5 ways to understand which direction we’re going.

Remember working on group projects for school? In the rare occasion you actually got along with everyone in the group, it was always a struggle to coordinate and get everything done before your deadline. And sometimes, you were left waiting on something or someone. Imagine that you’re back in school and you’ve got another group project—this time your assignment is to help an entire ecosystem bounce back from one of the worst environmental disaster in US history AND it has to span 15 years. Essentially, that’s what the Deepwater Horizon Trustees are doing right now in the Gulf of Mexico.

Because of this enormous scale, restoring the Gulf takes time. Even though it’s been eight years since the disaster started, it’s been less than three since the federal government settled with BP and the other responsible parties, availing more than $20 billion in fines to help restore the Gulf over the 15 years that followed. As we attend the Trustee Council’s annual public meeting this week, we share five requests we hope the Council will adopt to help us track and understand how one of the biggest restoration efforts ever attempted is going to forever change the Gulf.

  1. Report on progress toward goals.
    We’ve heard a lot about how much money has been spent so far, but not as much on the more important question—how close or far are we from achieving restoration goals?
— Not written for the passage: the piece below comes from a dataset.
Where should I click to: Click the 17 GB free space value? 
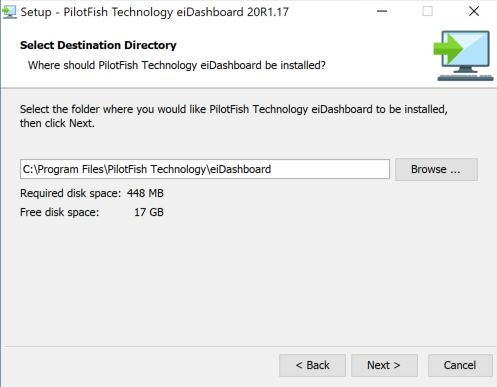(x=149, y=212)
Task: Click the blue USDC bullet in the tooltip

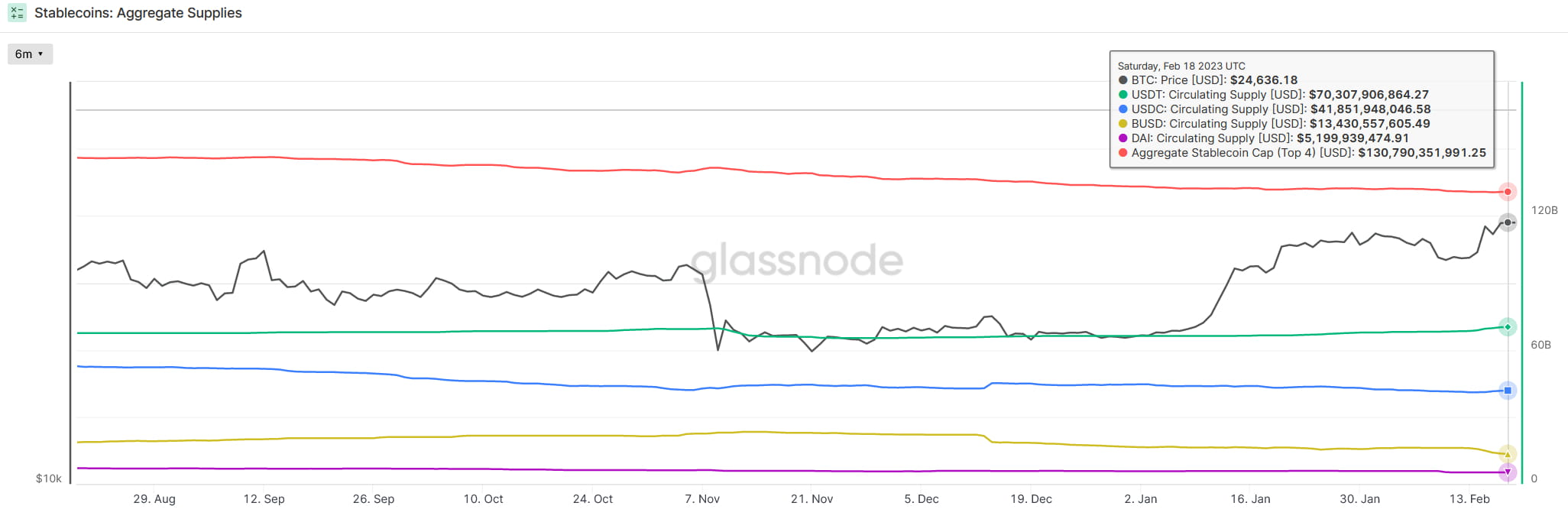Action: [x=1123, y=109]
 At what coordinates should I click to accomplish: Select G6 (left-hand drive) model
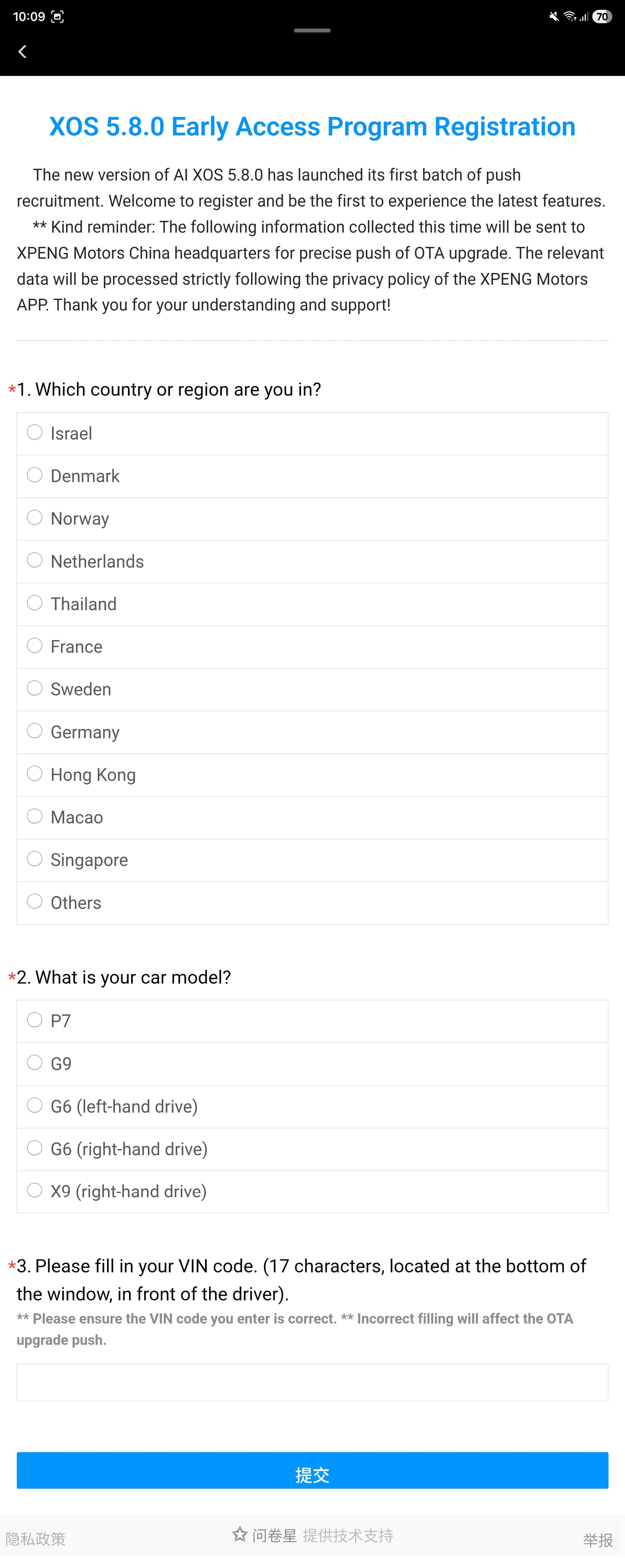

Because many restoration projects are just getting on the ground, maybe it is too early to report on progress, but as projects are completed we urge the Trustees to report on both progress toward individual resource goals and overall program goals.
  2. Lead with the “why” when projects are selected, not just where it is and what it will cost.
    We want to know why you chose this specific project, and how it aligns with your goals. How is this a part of your larger vision for restoring the ecosystem?
  3. Use programmatic indicators.
    In restoration, an “indicator” is like a canary in a coal mine. It tells us when things are working well and when they’re not. The goals set by the Trustee Council are important ecosystem goals, but they are very broad. Without defined ways to track goals, it will be nearly impossible to report on progress toward successfully achieving them.
  4. Coordinate.
    Coordination is especially important when you imagine all of the birds, fish, sea turtles and more that cross our state and federal boundaries on a regular basis. The Regionwide strategic frameworks released last year are a step in the right direction. The total restoration funds available for some species groups—such as sea turtles and marine mammals—are enough to create a lasting legacy far beyond the 15-year BP payouts. However, without coordination restoration runs the risk of adding up to less than it could.
  5. Invest in science with restoration dollars.
    This is already happening at the state-level for some restoration plans. Keep it up. If we are going to have a comprehensive restoration effort, we have to have science informing the process.

From passing the RESTORE Act to settlement, Gulf restoration has made  significant progress over the last eight years. Now we’re seeing restoration planning and implementation move into full gear. As more and more projects get going, we urge the Trustee Council to share with the public how restoration is changing and benefiting the places and animals they care about.